:: WHAT THE EXERCISE ASKS ::
Starting with the first line of the listing, quote each line exactly until and including the one with "Given: Click the bus stop sign icon in reply", leaving pictures out.
--
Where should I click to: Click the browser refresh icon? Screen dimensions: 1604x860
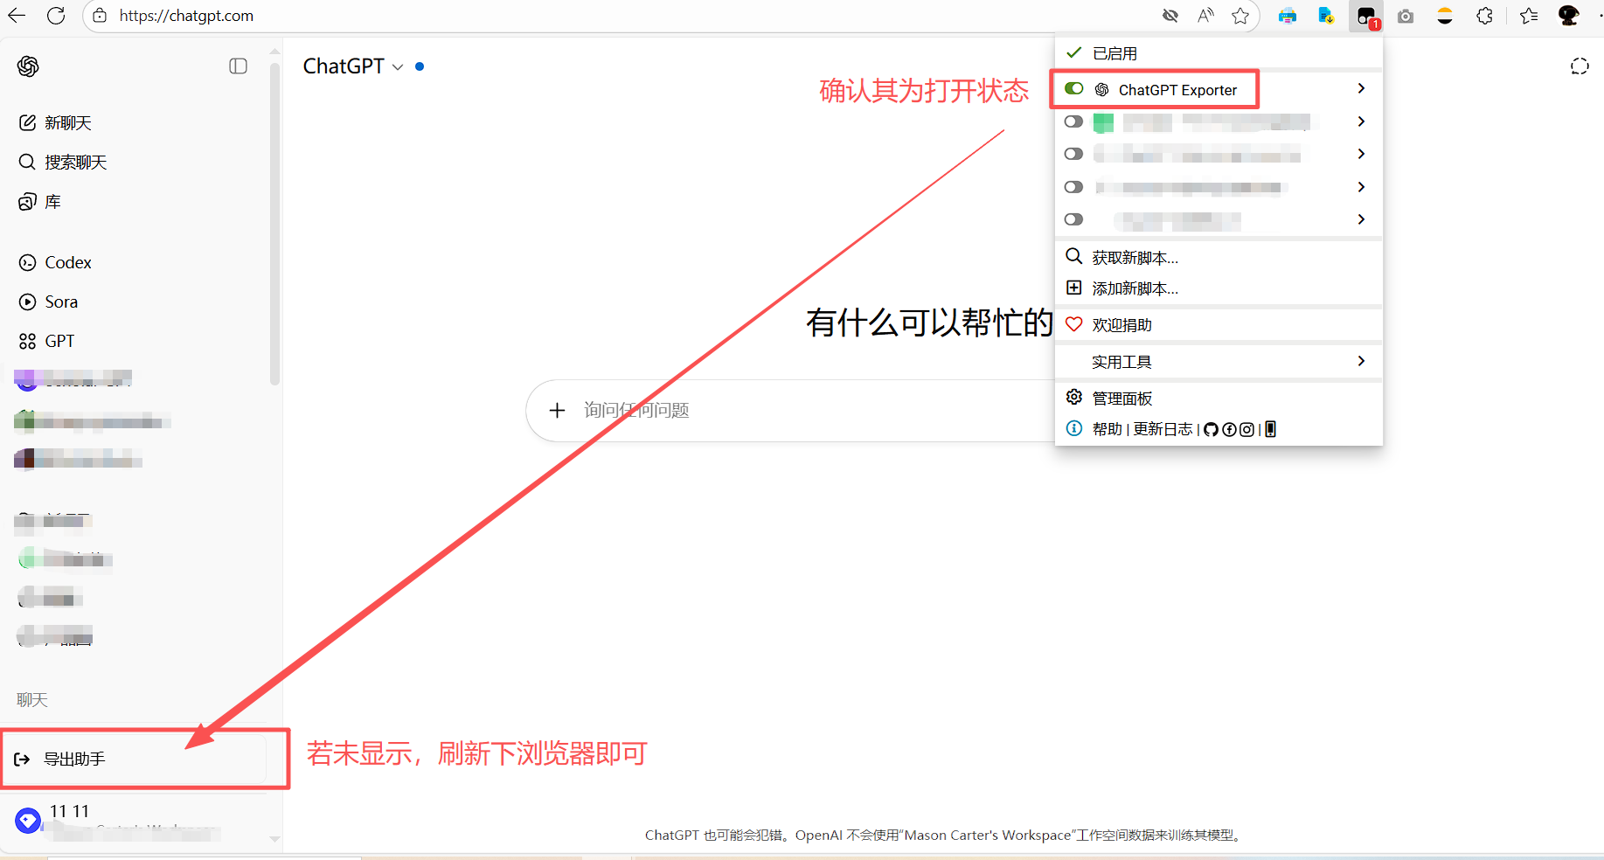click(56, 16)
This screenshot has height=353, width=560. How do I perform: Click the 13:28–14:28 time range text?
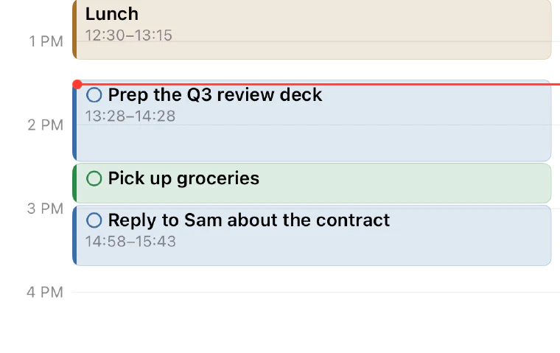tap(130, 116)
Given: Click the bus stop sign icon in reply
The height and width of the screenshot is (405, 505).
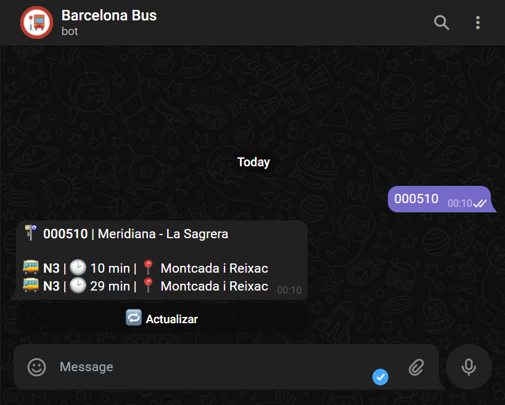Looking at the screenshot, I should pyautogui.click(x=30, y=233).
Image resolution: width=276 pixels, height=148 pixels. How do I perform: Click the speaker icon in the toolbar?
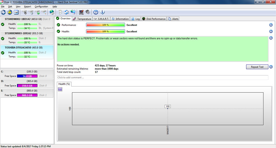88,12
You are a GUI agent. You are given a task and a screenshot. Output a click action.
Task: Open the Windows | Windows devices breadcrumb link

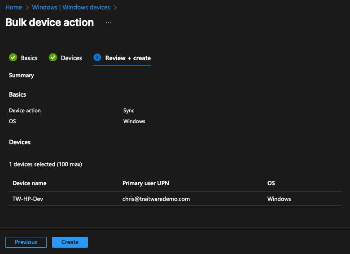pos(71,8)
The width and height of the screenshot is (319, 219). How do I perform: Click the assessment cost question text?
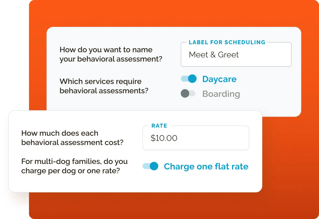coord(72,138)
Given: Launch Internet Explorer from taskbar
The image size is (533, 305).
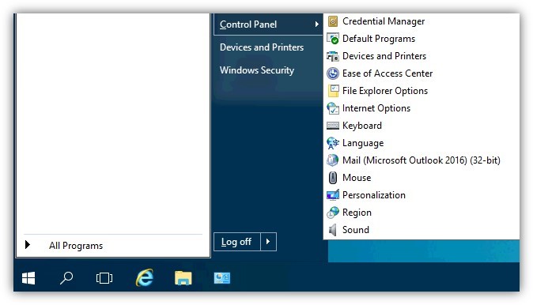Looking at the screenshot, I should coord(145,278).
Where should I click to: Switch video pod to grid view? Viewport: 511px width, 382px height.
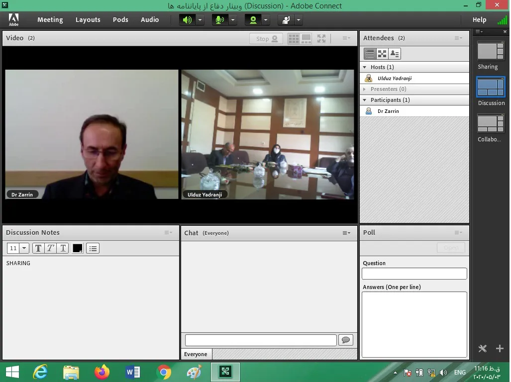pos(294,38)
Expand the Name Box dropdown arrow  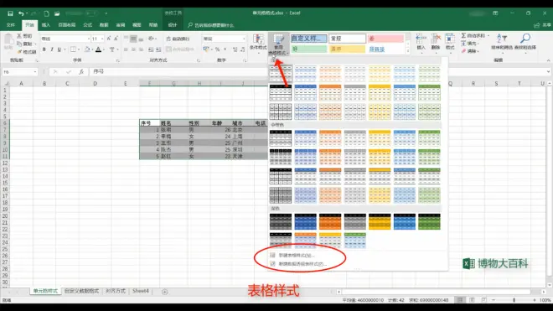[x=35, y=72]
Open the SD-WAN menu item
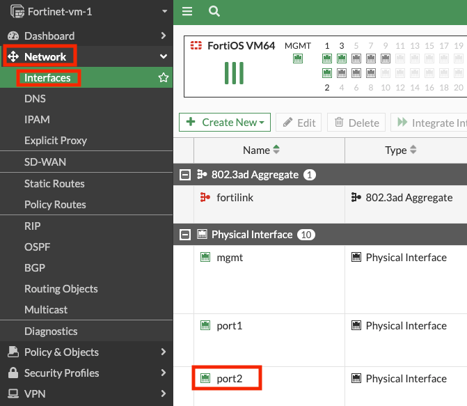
--
:: SOLUTION TO THIS PROBLEM ::
Where should I click to: Click the browser refresh icon? Screen dimensions: 1604x860
click(56, 16)
This screenshot has height=353, width=560. How do I perform: Click the 13:28–14:28 time range text?
tap(130, 116)
Given: Click the bus stop sign icon in reply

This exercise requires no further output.